Rasheq is also the lead author of a new report, “Small is beautiful: Making micromobility work for citizens, cities, and service providers.”



Robert (00:04) From GRIDSMART Technologies. This is POLICYSMART. I’m Robert Johnson. This episode we’re talking about an invasion of the small wheeled kind. They look like scooters and e-bikes. In some communities, they’re considered to be from another planet and others they are a welcome addition to the mobility mix, but in every case, they’re everywhere. In neighborhoods at intersections, in public parks and on busy streets. They came in the dark of night and now they are forced to be reckoned with these micro machines providing micro mobility scooters and e-bikes don’t leave crop circles or abduct farm animals, but they are disrupting the places where they operate in ways that can be good and bad. Our guest studies the future of transportation for Deloitte Consulting’s strategy and analytics practice from his office in San Francisco. Rasheq Zarif is the lead author of a new report entitled “Small is Beautiful, Making Micro-mobility Work for Citizens, Cities and Service Providers”. His take on small wheels filling a big need begins with his childhood interest in the future of things that move.

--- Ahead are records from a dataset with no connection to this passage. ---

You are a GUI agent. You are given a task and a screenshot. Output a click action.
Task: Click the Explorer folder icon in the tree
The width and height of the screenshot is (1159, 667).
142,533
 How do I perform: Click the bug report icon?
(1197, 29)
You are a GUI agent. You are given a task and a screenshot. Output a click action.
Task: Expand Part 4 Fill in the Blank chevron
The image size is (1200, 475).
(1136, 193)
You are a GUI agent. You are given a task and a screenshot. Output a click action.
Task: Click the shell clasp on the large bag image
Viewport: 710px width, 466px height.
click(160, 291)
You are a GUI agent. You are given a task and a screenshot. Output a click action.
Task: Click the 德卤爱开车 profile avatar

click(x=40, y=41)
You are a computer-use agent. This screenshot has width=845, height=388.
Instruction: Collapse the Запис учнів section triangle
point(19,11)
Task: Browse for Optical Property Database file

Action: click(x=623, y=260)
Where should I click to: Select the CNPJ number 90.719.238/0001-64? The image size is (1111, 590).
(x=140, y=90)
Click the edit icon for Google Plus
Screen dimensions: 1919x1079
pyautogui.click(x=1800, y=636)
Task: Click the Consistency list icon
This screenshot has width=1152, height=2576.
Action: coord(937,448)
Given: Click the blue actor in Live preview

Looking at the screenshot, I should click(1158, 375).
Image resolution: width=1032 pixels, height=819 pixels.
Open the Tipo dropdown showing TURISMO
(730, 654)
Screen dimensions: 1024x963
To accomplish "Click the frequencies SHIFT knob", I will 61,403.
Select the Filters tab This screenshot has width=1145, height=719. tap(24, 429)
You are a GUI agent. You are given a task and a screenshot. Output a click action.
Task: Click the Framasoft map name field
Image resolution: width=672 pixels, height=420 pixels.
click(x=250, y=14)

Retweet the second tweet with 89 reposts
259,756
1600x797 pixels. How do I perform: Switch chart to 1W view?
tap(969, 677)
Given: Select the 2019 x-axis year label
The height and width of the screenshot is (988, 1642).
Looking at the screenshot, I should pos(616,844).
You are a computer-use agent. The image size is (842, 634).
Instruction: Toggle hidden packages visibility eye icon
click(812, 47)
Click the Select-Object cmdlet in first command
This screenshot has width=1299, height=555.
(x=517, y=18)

Rasheq (01:13) I remember being a kid and reading popular science magazines trying to like draw out how you would lay out a ton of his vehicles on the road, so how sensors will be laid out on the road. And, and it was just always crazy to think about the future of autonomous vehicles. And then when I went to college, I really enjoyed physics. Specifically, I got attracted to fluid mechanics. Um, and then is that kind of led me towards my mechanical engineering degree and I always kind of saw things how people in, in just as a whole move that’s kind of like fluid and its always got me thinking of how we can be more efficient in that sense, uh, in that always got me intrigued, a sense of how the future’s going and then, of course, sci-fi, Back to the Future. That’s something that I watch over and over again. I lost count how many times I’ve watched that show.

Robert (02:09) Well today we’re talking about your new report entitled small is beautiful and it looks at what’s going on today in cities around the country as it relates to micro-mobility. But it also leans into the future a little bit. Can you tell us the essence of your report?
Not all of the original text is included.